Shepparton’s Azem Elmaz has a business strategy most hardened capitalists would scoff at, he gives away his product.

For 28 years, the Wyndham St restaurateur has refused to charge those who cannot pay.

As a result, thousands of locals down on their luck have known a day without hunger.

It started out simply.

‘‘When we opened the shop people they would come, misfortunates or homeless would come, and say ‘Can I pay you for a meal next week?’ Mr Elmaz said.

‘‘I thought hmm, well okay. Okay. So next week comes and nothing happened, and the week after, nothing happened.’’

Mr Elmaz smiled and said he had epiphany. ‘‘Ah-ha! I said to the missus, whoever wants to pay, let them pay, but if they haven’t got any money, don’t ask them for it.’’

And a Shepparton institution was born.

While reluctant to put a figure to the number of people he currently feeds, Mr Elmaz said it was ‘‘a lot’’, and constantly growing.

This winter he has seen a big increase in those asking for a meal at the regular soup kitchen he supports at the skate park and the small outlet he maintains at the back of his business.

The restaurateur reported the most worrying trend was the increase in the number of families asking for help.

The calls are increasing daily.

In response, Mr Elmaz makes up packages of meals and delivers them to homes himself.

‘‘Some people they don’t have transport. We don’t mind, that’s just what we do,’’ Mr Elmaz said.

The efforts receive a lot of support and Mr Elmaz singled out Unilever Tatura and Coles for their ongoing donations.

Scores of volunteers assist with their time, and others donate vouchers and clothes.

One thing Mr Elmaz will not accept donations in is cash.

‘‘I don’t like dealing with money... I just don’t like it. I do have many people drop in some vouchers, I’m very happy with that. But money changes things,’’ he said.

He has experimented with cash donations in the past, helping families out with such things as schooling needs, but said it became too complicated and he prefers the simple approach of just feeding hungry people.

Mr Elmaz grew up in Macedonia and attributes his charity work in part to his strong Muslim faith. A former prison chaplain, he spent a decade getting to know incarcerated criminals.

Experiences had taught him not to judge people or their circumstances, he said.

‘‘It’s very easy to judge and it’s making a big mistake to judge other people.’’

Leaving his home country at 16, Mr Elmaz spent half a decade in Denmark before coming to Australia.

He later married a local and they settled down in Shepparton and opened Lutfiyes Shish Kebab, named after the couple’s daughter and Mr Elmaz’ mother.

Australia was a ‘‘gold mine’’, according to Mr Elmaz, and he admitted he could not understand how so many people in Shepparton could be going hungry in the midst of one of the world’s most productive food bowls.

He said he was very happy with his own lot in life and helping others made him happier.

He had no plans to become rich, but said he was a very wealthy man as a result of his charity.

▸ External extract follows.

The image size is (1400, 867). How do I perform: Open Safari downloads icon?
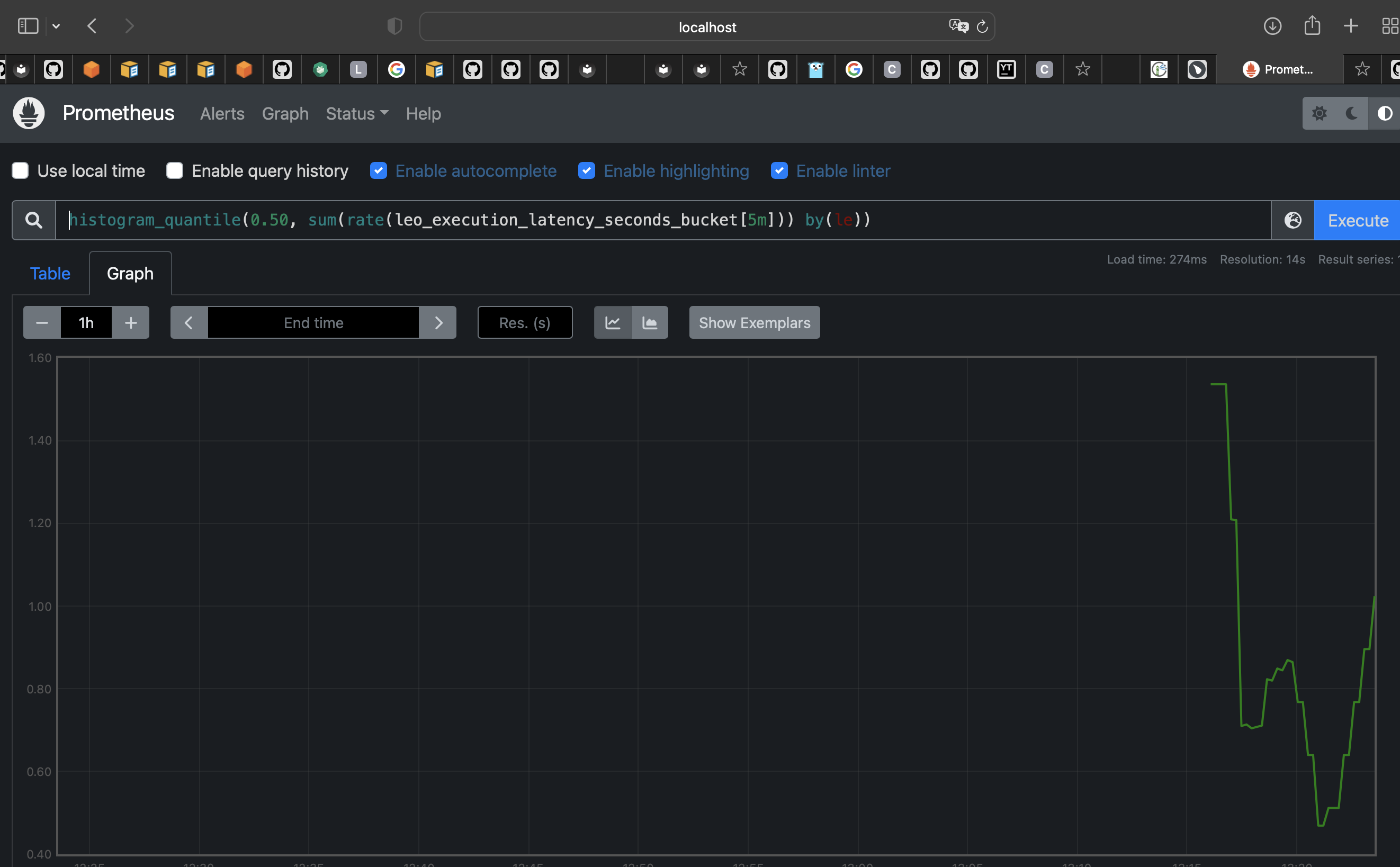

‘‘No rich man will take anything with him to the graveyard, maybe a nice tuxedo,’’ Mr Elmaz said.

He said one of the greatest joys in life was when someone he had helped returned, having climbed back on their feet.

‘‘I’ve had people come back years after and finally offer to pay, sometimes they pay more. It’s all good. It’s all good to see them find a way out of that net,’’ he said.